Moses Kann was a German rabbi; born at Frankfurt am Main; died there 1761 or 1762; son of Löb Kann. He was chief rabbi of Hesse-Darmstadt and head of the Talmudical school at Frankfurt, which had been founded and richly endowed by his father-in-law, Samson Wertheimer, of Vienna. For over half a century this school flourished under Kann's guidance, and maintained the high reputation of Frankfurt as a seat of Talmudic study. By his energy and activity in behalf of the Jews, Moses Kann's name became celebrated throughout German Jewry. He and his father-in-law furnished the means for the publication of a new edition of the Talmud (the Frankfurt-Amsterdam edition); but through the denunciations of a baptized Jew, Paul Christian, this edition and a number of prayer-books were confiscated. By the testimony of the Berlin court preacher Jablonski and the consistorial councillor Scharden of Halle, supported by the opinion of twenty-four Christian professors and preachers who, in 1728, had declared that "neither the Jewish prayer-book nor the Talmud contained anything derogatory to Christianity," Moses Kann proved before the Elector of Mainz the bad character of the apostate. On 1 August 1753, the Imperial Court rescinded the order of confiscation of these books.

Moses Kann's name is perpetuated in the memoir-book of the Frankfurt congregation; Meïr ben Eliakim Götz, in "Eben ha-Shoham," responsa, praises him as his benefactor, and Eleazar Kallir, in his preface to "Or Hadash," mentions him in terms of admiration.

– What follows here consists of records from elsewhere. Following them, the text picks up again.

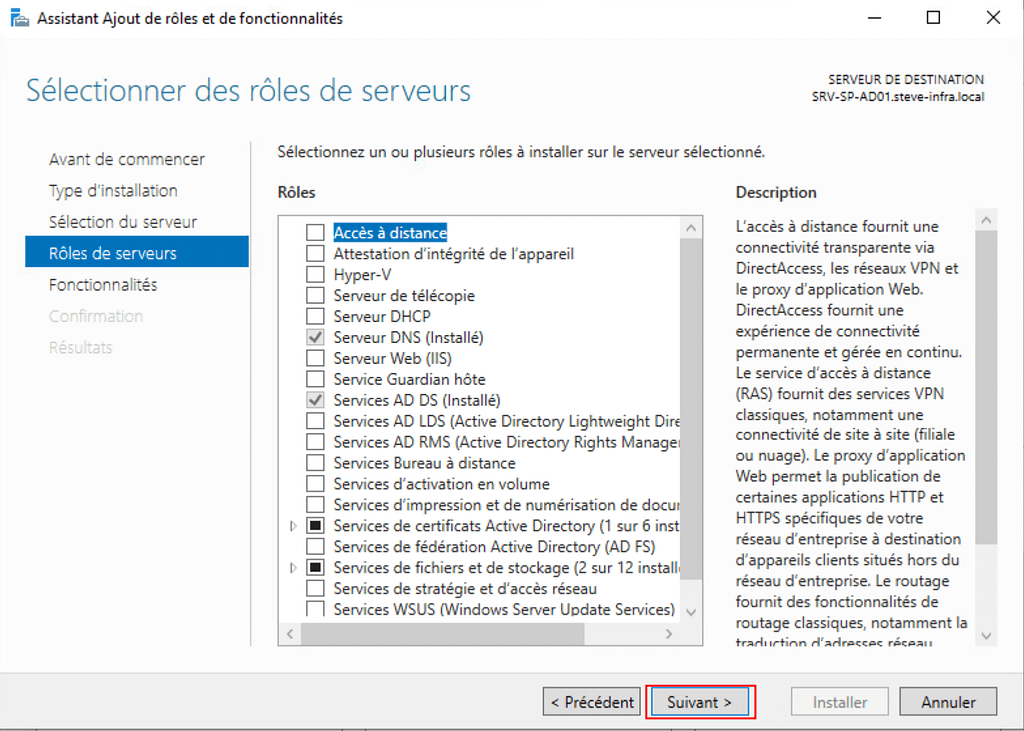Cancel the wizard with Annuler
Screen dimensions: 1024x731
(947, 702)
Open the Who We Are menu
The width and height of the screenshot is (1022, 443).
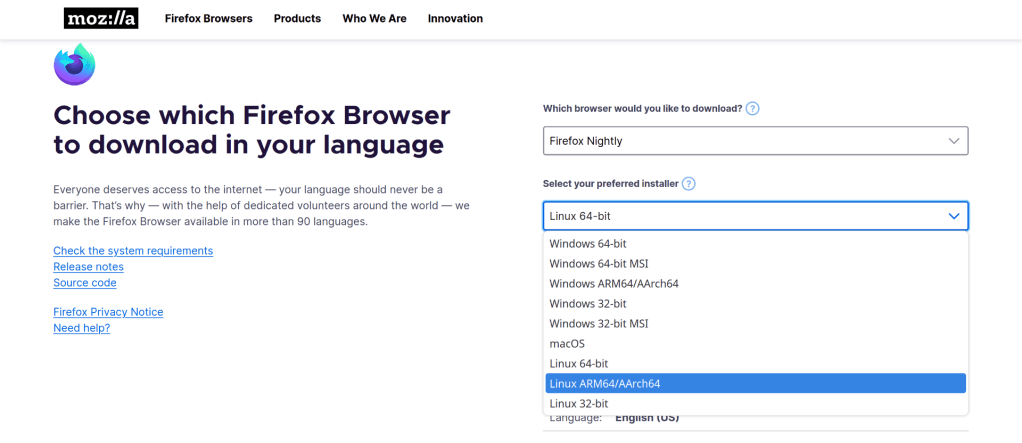(374, 18)
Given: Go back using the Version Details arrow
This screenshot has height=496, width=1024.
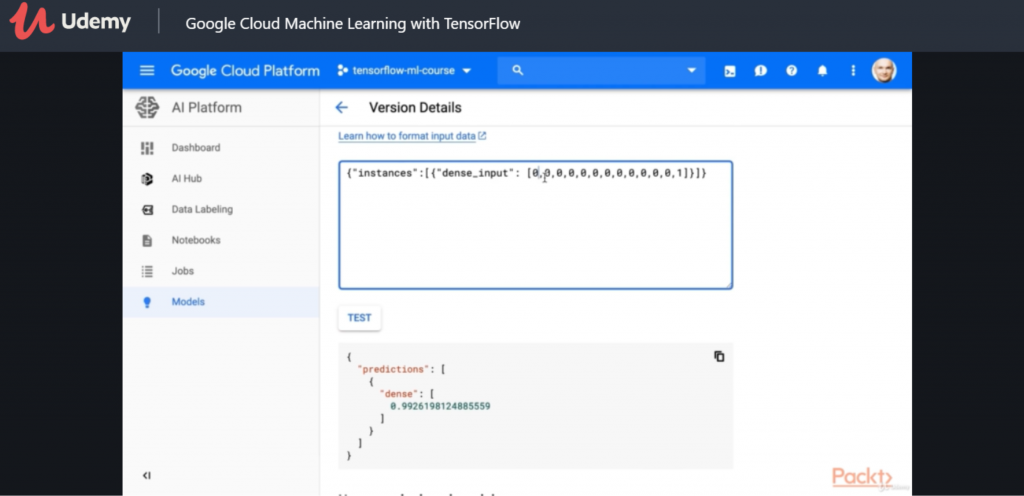Looking at the screenshot, I should (x=342, y=108).
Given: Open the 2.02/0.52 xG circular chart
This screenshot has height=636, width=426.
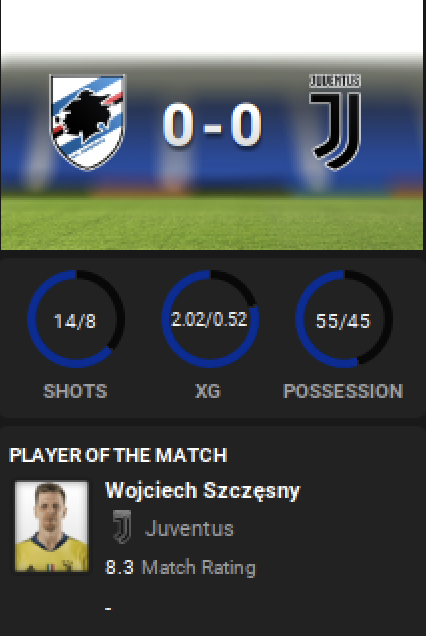Looking at the screenshot, I should (x=209, y=319).
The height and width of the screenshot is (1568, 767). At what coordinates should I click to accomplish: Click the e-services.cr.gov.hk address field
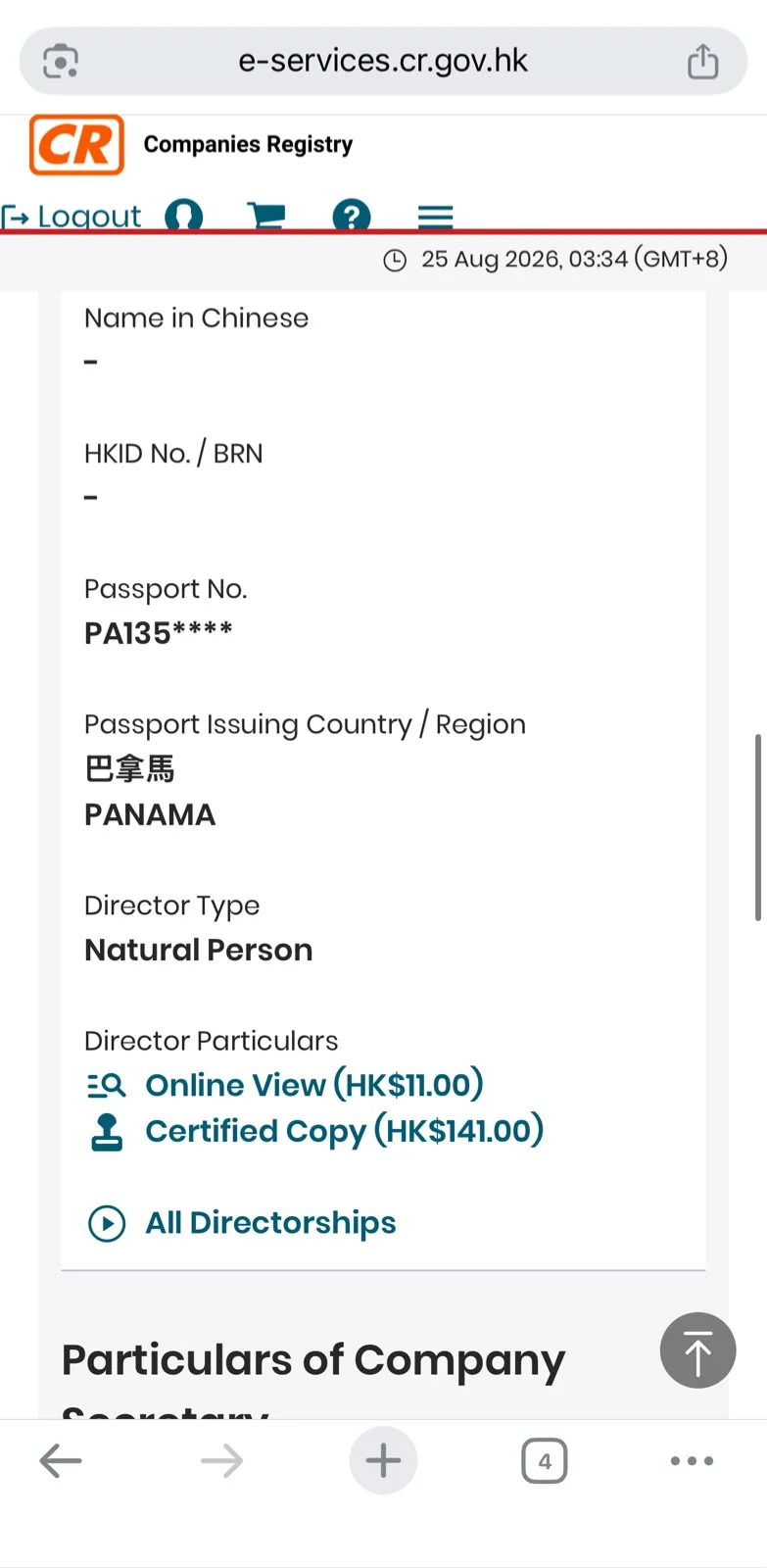(383, 61)
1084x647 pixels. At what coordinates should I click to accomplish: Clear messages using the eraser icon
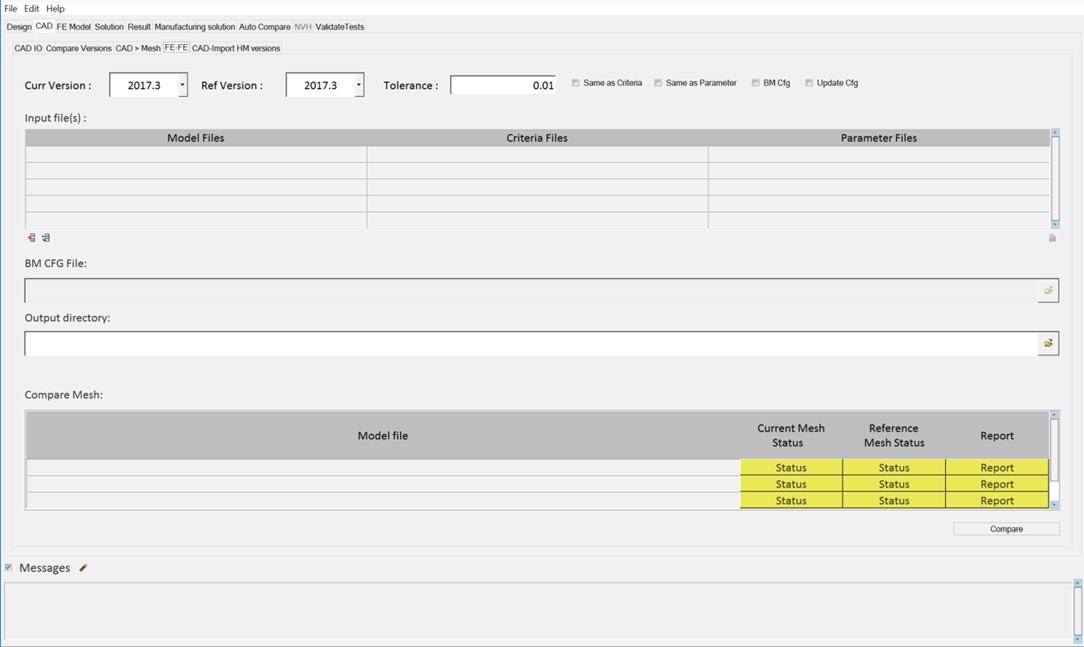click(x=83, y=568)
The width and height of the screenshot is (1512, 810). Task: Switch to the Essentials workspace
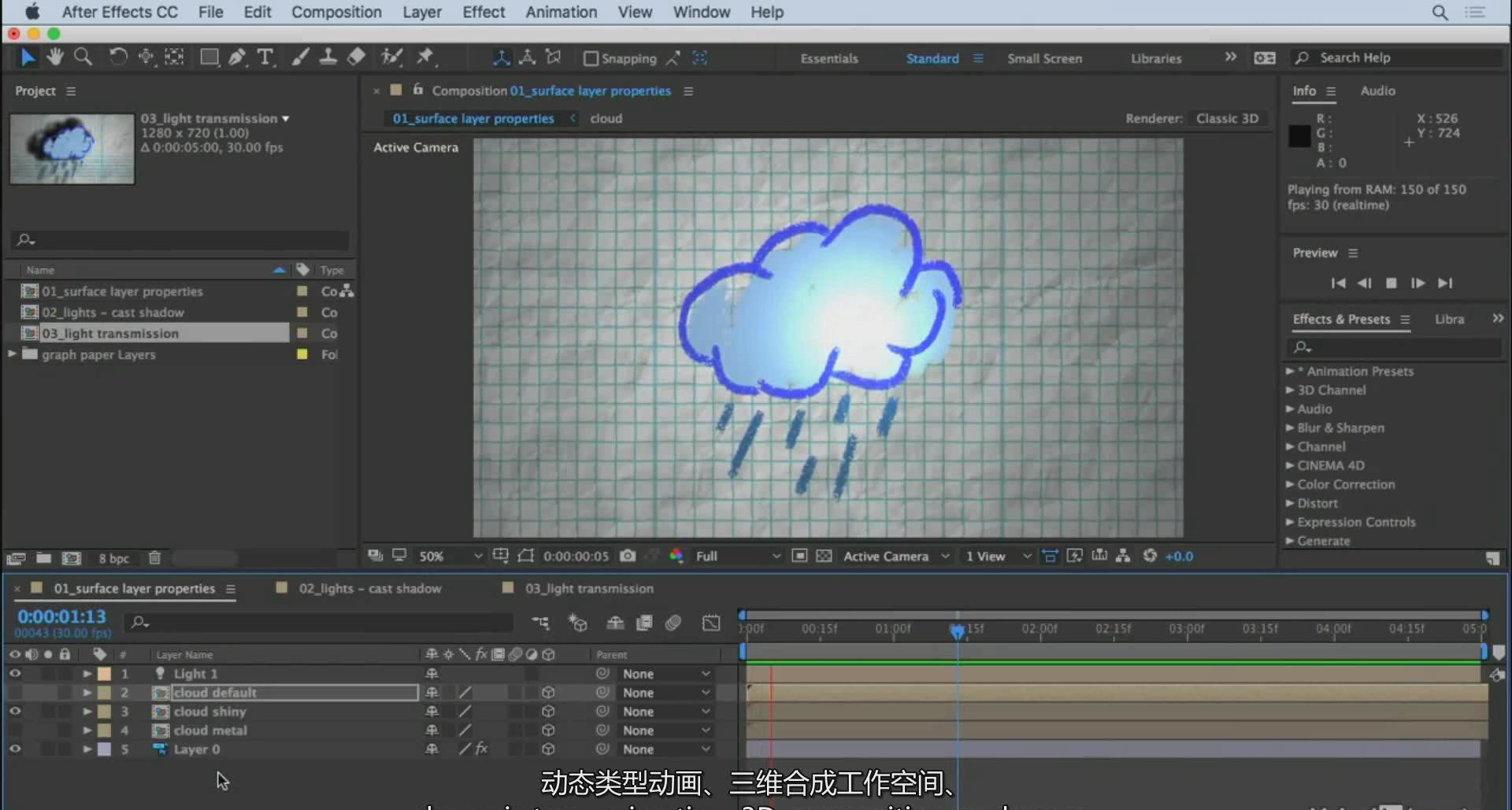828,58
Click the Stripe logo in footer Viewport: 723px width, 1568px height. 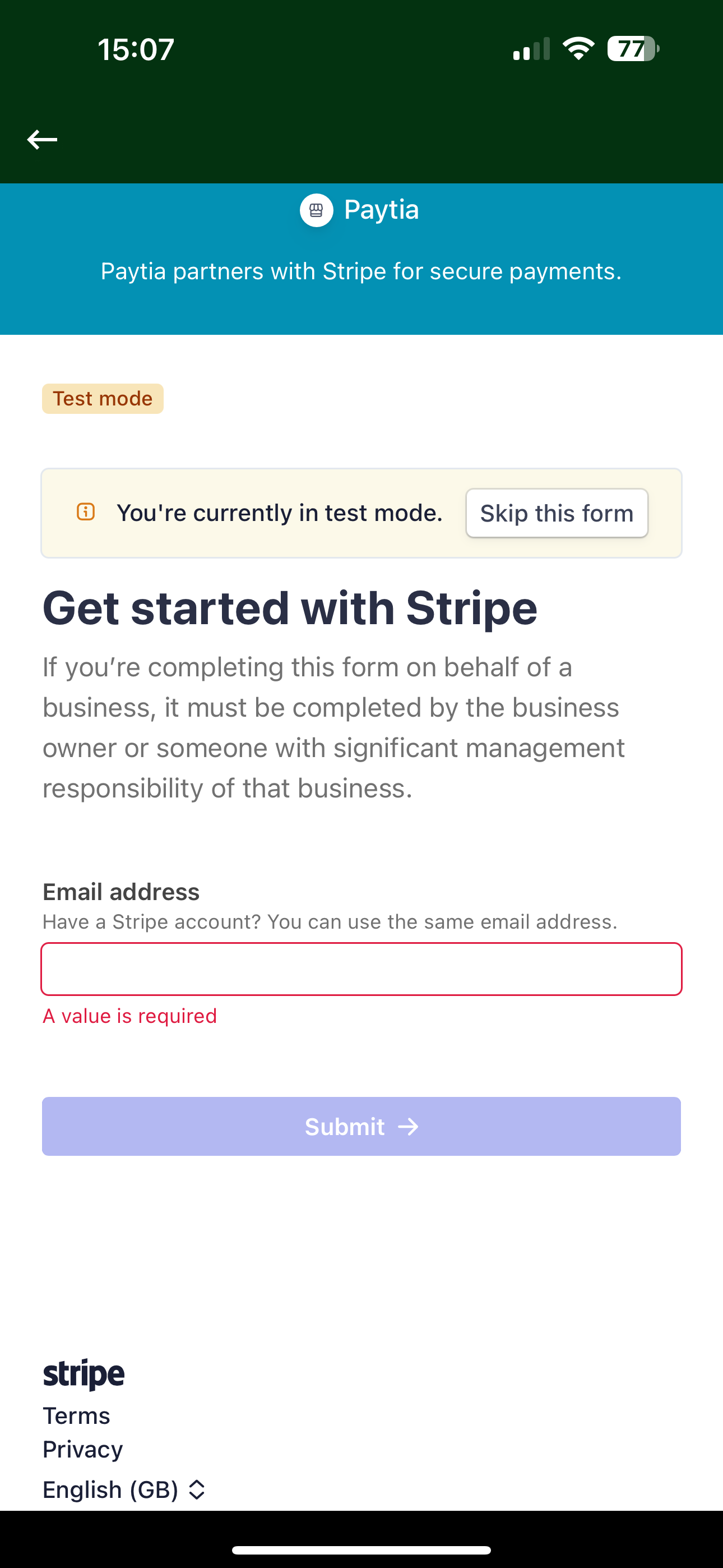pos(84,1375)
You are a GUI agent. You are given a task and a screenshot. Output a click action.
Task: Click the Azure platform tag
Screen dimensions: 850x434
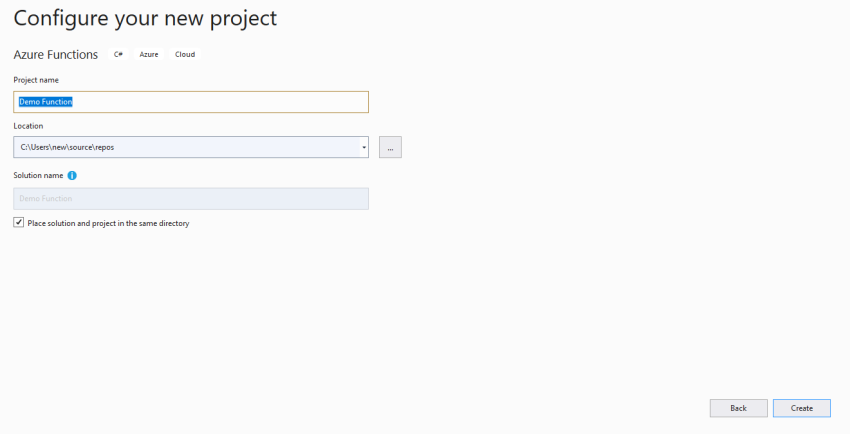(x=149, y=54)
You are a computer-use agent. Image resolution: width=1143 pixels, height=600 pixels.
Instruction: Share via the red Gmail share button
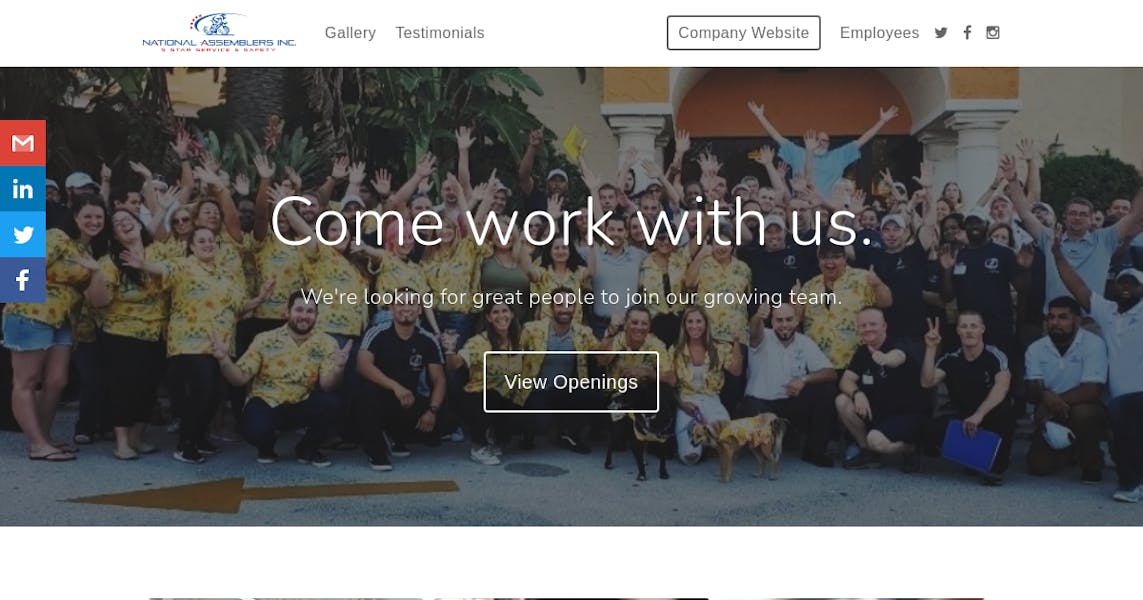coord(23,143)
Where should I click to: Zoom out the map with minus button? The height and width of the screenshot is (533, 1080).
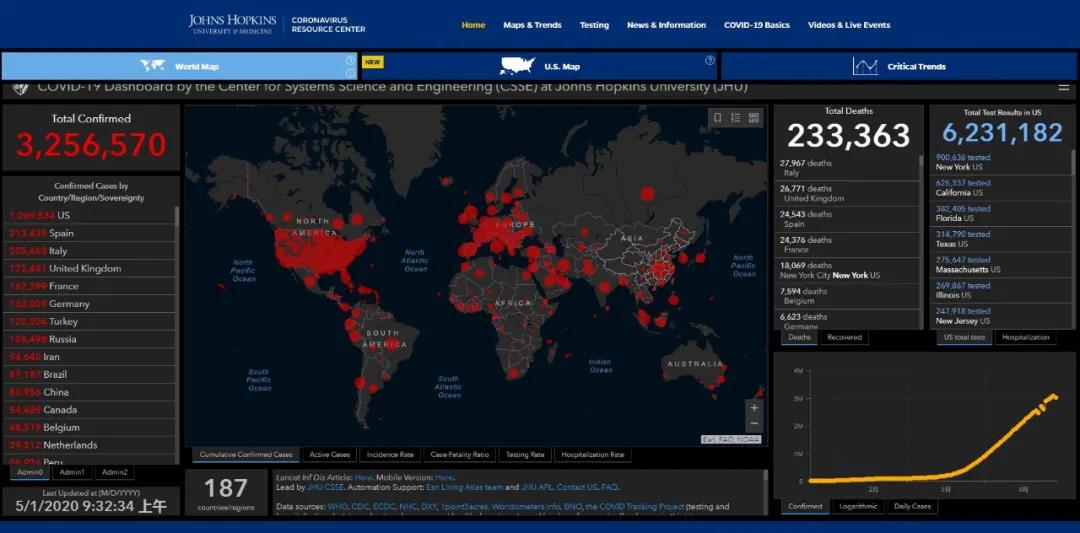coord(754,425)
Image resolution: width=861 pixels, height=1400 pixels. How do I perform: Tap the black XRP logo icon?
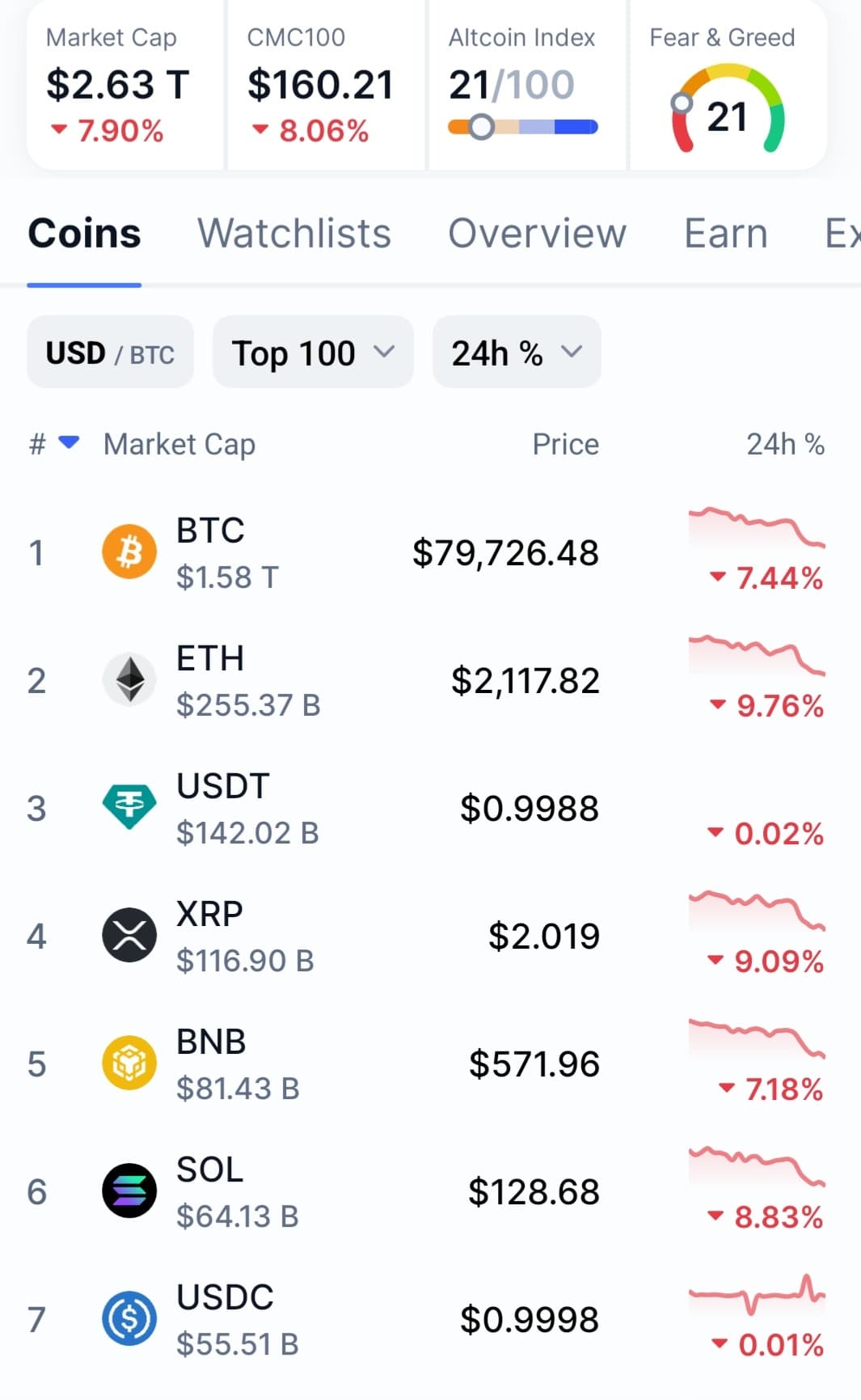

Jacob Joshua was called from Metz to the rabbinate of Frankfurt (1741) chiefly through Kann's influence. The latter's sons Moses Kann and Bär Kann administered the charitable foundations which he had established during his life, in addition to his bequest of $10,000, from the interest of which students of the Torah were to be supported. In 1763 the sons turned over this fund in trust to the congregation, the semiannual interest, $275, to be distributed among beneficiaries proposed by the brothers Kann and approved by the board of the congregation.